───── Excerpted passage ─────

Salvation Doubt

Did you pray the right prayer? Let’s talk about it on Deeper Waters.

One of the worst kinds of emotional doubt a Christian can go through is the doubt over their salvation. Many a Christian has gone through this and are relieved to find that it is a common doubt in fact. (Yes. Even I have gone through this kind of doubt and in fact am glad I did since it ultimately got me into apologetics.)

Gary Habermas has said he’s collected statistics from people on how many times they’ve prayed the prayer. Top place goes to a lady who prayed for her salvation over 5,000 times. Second place went to a police officer who prayed over 3,000 times. As said, this is common and while maybe not that severe for some people, it is still a troubling doubt.

Much of the problem with this doubt is that the person who is doubting doesn’t “feel saved.” Of course, the Bible never tells us what it’s like to feel saved, so it is a wonder how someone could know what it is supposed to feel like. Also, this is based often on the silence of God, yet it is not realized that the Bible rarely has God communicating with people. These people are a select few and the speaking is clear and rare both. The concept we have is a modern concept foreign to the Bible.

Yet this doesn’t answer the question. What is a Christian to do who is doubtful that they prayed the prayer right and is worried that if they died in their sleep or in some accident or something, that they’d be in Hell forever?

Here are my suggestions.

First off, keep in mind that the fact that you are even concerned about this is a sure sign of your salvation. People who do not care about the things of Christ do not worry about if they are saved or not. If you are worried you are not right with God and did not do things right, consider it evidence about how much God means to you, which is again, evidence of salvation.

Second, if you still have any doubt about certain behaviors, just take care of them. For instance, in the Restoration churches, it is held that baptism is essential for salvation. I do not agree. What do I agree with? Baptism is a command of Christ, so go ahead and do it anyway! (By the way, for all interested, I am hydrophobic with a steel rod on my spine. Getting baptized was quite frightening for me, but I did it anyway)

───── Data lines ─────

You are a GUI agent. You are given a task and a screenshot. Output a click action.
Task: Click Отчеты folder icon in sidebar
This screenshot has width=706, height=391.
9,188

─────

| Required task A |
Please translate this sentence from the post on salvation doubt into Spanish: "People who do not care about the things of Christ do not worry about if they are saved or not."
| Required task B |
Carry the post on salvation doubt forward from its last sentence, keeping its voice and its numbered suggestions.
The lines after the post on salvation doubt are separate material.

| Reply A |
Las personas a las que no les importan las cosas de Cristo no se preocupan por si están salvadas o no.

| Reply B |
If you are concerned that you did not pray right, then just pray. Aren’t you supposed to be praying regularly anyway? If you are concerned about a sin in your life, then work on giving it up! Aren’t you supposed to be doing that anyway?

Third, realize that God cares more about salvation than you do. He’s the one who initiated the whole thing, and that’s something Calvinists and Arminians both can agree on. We do love because He first loved us and apart from His act through the work of the cross and the empty tomb, no one would be saved. God is the initiator.

If God is doing the work to make sure salvation is available, then realize it matters to Him. God is not looking for reasons to send people to Hell. He’s looking for reasons to get them into His manifest presence. That includes you. God is not one who gets sheer delight out of the thought of condemning someone but wishes to bring them to salvation.

Fourth, look at what you believe. Ask yourself these questions. Do you believe Jesus is fully deity? Do you believe He died for your sins? Do you believe He rose from the dead? Do you believe that He is Lord? Sounds good to me. Now if you have doubts over questions such as the resurrection and the deity of Christ, this is the time for apologetics. This is the time to go to your library and get the books and do the reading to answer those questions.

Fifth, there are many debates that ask if we can lose salvation or not. That debate is useless to this question. After all, if you think like an Arminian you can say “I lost it.” If you think like a Calvinist you can say “Never had it and not one of the elect.” Instead, take a stance that both sides will say is essential for salvation. Just ask yourself if you’re trusting in Christ. As long as you keep trusting in Christ in fact, the whole debate really won’t matter in the long run.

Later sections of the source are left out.